WHAT YOU ARE ASKED TO DO >>
Rewrite every entry below with "Smart Growth" swapped for "Steady Growth", leaving everything else unchanged.
+ + + + + + +
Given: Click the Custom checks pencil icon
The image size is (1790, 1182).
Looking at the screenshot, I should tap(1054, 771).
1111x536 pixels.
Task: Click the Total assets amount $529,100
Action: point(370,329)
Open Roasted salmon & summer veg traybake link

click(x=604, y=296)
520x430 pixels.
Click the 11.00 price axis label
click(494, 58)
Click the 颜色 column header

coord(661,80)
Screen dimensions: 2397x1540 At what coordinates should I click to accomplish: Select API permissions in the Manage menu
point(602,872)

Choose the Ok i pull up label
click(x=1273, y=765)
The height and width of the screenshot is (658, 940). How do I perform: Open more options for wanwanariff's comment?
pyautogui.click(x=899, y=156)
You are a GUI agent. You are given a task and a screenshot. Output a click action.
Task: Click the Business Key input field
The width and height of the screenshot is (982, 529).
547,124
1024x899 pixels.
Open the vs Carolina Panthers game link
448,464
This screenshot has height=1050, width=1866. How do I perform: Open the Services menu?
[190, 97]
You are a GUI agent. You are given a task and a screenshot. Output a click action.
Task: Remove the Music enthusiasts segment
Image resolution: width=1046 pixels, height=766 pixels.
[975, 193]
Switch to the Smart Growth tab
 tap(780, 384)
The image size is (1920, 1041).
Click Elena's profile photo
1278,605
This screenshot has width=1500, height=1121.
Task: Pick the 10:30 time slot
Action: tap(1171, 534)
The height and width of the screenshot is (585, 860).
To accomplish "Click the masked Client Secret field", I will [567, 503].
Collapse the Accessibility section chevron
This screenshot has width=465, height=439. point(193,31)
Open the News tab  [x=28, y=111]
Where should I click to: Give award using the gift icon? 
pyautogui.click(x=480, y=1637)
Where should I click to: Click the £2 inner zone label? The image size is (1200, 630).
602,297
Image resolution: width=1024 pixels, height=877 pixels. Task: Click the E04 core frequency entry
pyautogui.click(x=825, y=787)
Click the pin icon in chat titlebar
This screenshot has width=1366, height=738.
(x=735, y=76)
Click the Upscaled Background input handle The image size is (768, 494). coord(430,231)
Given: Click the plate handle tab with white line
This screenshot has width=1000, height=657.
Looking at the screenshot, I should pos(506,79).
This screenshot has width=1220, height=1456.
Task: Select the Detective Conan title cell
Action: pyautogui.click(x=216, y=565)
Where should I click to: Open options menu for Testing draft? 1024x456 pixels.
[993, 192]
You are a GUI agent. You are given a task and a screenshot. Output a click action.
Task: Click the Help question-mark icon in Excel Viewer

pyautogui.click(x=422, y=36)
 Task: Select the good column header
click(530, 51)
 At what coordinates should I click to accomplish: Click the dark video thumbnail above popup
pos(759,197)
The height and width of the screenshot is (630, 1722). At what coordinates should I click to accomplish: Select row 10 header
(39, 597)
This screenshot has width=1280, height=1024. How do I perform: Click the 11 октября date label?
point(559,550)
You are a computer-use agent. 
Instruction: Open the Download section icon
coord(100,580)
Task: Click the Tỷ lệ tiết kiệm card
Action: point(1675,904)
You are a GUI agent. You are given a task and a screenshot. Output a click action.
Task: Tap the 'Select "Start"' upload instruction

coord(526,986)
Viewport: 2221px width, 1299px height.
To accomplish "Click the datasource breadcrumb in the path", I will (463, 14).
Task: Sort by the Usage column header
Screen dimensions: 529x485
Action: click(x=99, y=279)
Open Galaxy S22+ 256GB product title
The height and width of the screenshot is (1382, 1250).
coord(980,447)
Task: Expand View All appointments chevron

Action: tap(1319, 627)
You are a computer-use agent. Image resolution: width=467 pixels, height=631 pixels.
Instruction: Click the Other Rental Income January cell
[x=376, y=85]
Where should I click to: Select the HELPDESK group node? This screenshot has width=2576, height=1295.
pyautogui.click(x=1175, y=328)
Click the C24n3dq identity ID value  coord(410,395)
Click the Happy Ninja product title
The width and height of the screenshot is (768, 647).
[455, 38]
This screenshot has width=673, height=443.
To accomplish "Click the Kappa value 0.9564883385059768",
+ + + + + + +
ANSWER TO THE PROBLEM >>
Given: Click the Custom checks pencil icon
The image size is (1790, 1182).
Looking at the screenshot, I should tap(1054, 771).
1111x536 pixels.
Task: Click the Total assets amount $529,100
Action: point(370,329)
Open Roasted salmon & summer veg traybake link

click(x=604, y=296)
520x430 pixels.
Click the 11.00 price axis label
click(494, 58)
Click the 颜色 column header

coord(661,80)
Screen dimensions: 2397x1540 At what coordinates should I click to accomplish: Select API permissions in the Manage menu
point(602,872)

Choose the Ok i pull up label
click(x=1273, y=765)
The height and width of the screenshot is (658, 940). How do I perform: Open more options for wanwanariff's comment?
pyautogui.click(x=899, y=156)
You are a GUI agent. You are given a task and a screenshot. Output a click action.
Task: Click the Business Key input field
The width and height of the screenshot is (982, 529).
547,124
1024x899 pixels.
Open the vs Carolina Panthers game link
448,464
This screenshot has height=1050, width=1866. How do I perform: Open the Services menu?
[190, 97]
You are a GUI agent. You are given a task and a screenshot. Output a click action.
Task: Remove the Music enthusiasts segment
Image resolution: width=1046 pixels, height=766 pixels.
[975, 193]
Switch to the Steady Growth tab
 tap(780, 384)
The image size is (1920, 1041).
Click Elena's profile photo
1278,605
This screenshot has width=1500, height=1121.
Task: Pick the 10:30 time slot
Action: tap(1171, 534)
The height and width of the screenshot is (585, 860).
To accomplish "Click the masked Client Secret field", I will [567, 503].
Collapse the Accessibility section chevron
This screenshot has width=465, height=439. point(193,31)
Open the News tab  [x=28, y=111]
Where should I click to: Give award using the gift icon? 
pyautogui.click(x=480, y=1637)
Where should I click to: Click the £2 inner zone label? The image size is (1200, 630).
602,297
Image resolution: width=1024 pixels, height=877 pixels. Task: Click the E04 core frequency entry
pyautogui.click(x=825, y=787)
Click the pin icon in chat titlebar
This screenshot has width=1366, height=738.
(x=735, y=76)
Click the Upscaled Background input handle The image size is (768, 494). coord(430,231)
Given: Click the plate handle tab with white line
This screenshot has width=1000, height=657.
Looking at the screenshot, I should pos(506,79).
This screenshot has width=1220, height=1456.
Task: Select the Detective Conan title cell
Action: pyautogui.click(x=216, y=565)
Where should I click to: Open options menu for Testing draft? 1024x456 pixels.
[993, 192]
You are a GUI agent. You are given a task and a screenshot. Output a click action.
Task: Click the Help question-mark icon in Excel Viewer

pyautogui.click(x=422, y=36)
 Task: Select the good column header
click(530, 51)
 At what coordinates should I click to accomplish: Click the dark video thumbnail above popup
pos(759,197)
The height and width of the screenshot is (630, 1722). At what coordinates should I click to accomplish: Select row 10 header
(39, 597)
This screenshot has width=1280, height=1024. How do I perform: Click the 11 октября date label?
point(559,550)
You are a computer-use agent. 
Instruction: Open the Download section icon
coord(100,580)
Task: Click the Tỷ lệ tiết kiệm card
Action: point(1675,904)
You are a GUI agent. You are given a task and a screenshot. Output a click action.
Task: Tap the 'Select "Start"' upload instruction

coord(526,986)
Viewport: 2221px width, 1299px height.
To accomplish "Click the datasource breadcrumb in the path", I will (463, 14).
Task: Sort by the Usage column header
Screen dimensions: 529x485
Action: click(x=99, y=279)
Open Galaxy S22+ 256GB product title
The height and width of the screenshot is (1382, 1250).
coord(980,447)
Task: Expand View All appointments chevron

Action: tap(1319, 627)
You are a computer-use agent. Image resolution: width=467 pixels, height=631 pixels.
Instruction: Click the Other Rental Income January cell
[x=376, y=85]
Where should I click to: Select the HELPDESK group node? This screenshot has width=2576, height=1295.
pyautogui.click(x=1175, y=328)
Click the C24n3dq identity ID value  coord(410,395)
Click the Happy Ninja product title
The width and height of the screenshot is (768, 647).
[455, 38]
This screenshot has width=673, height=443.
To accomplish "Click the Kappa value 0.9564883385059768",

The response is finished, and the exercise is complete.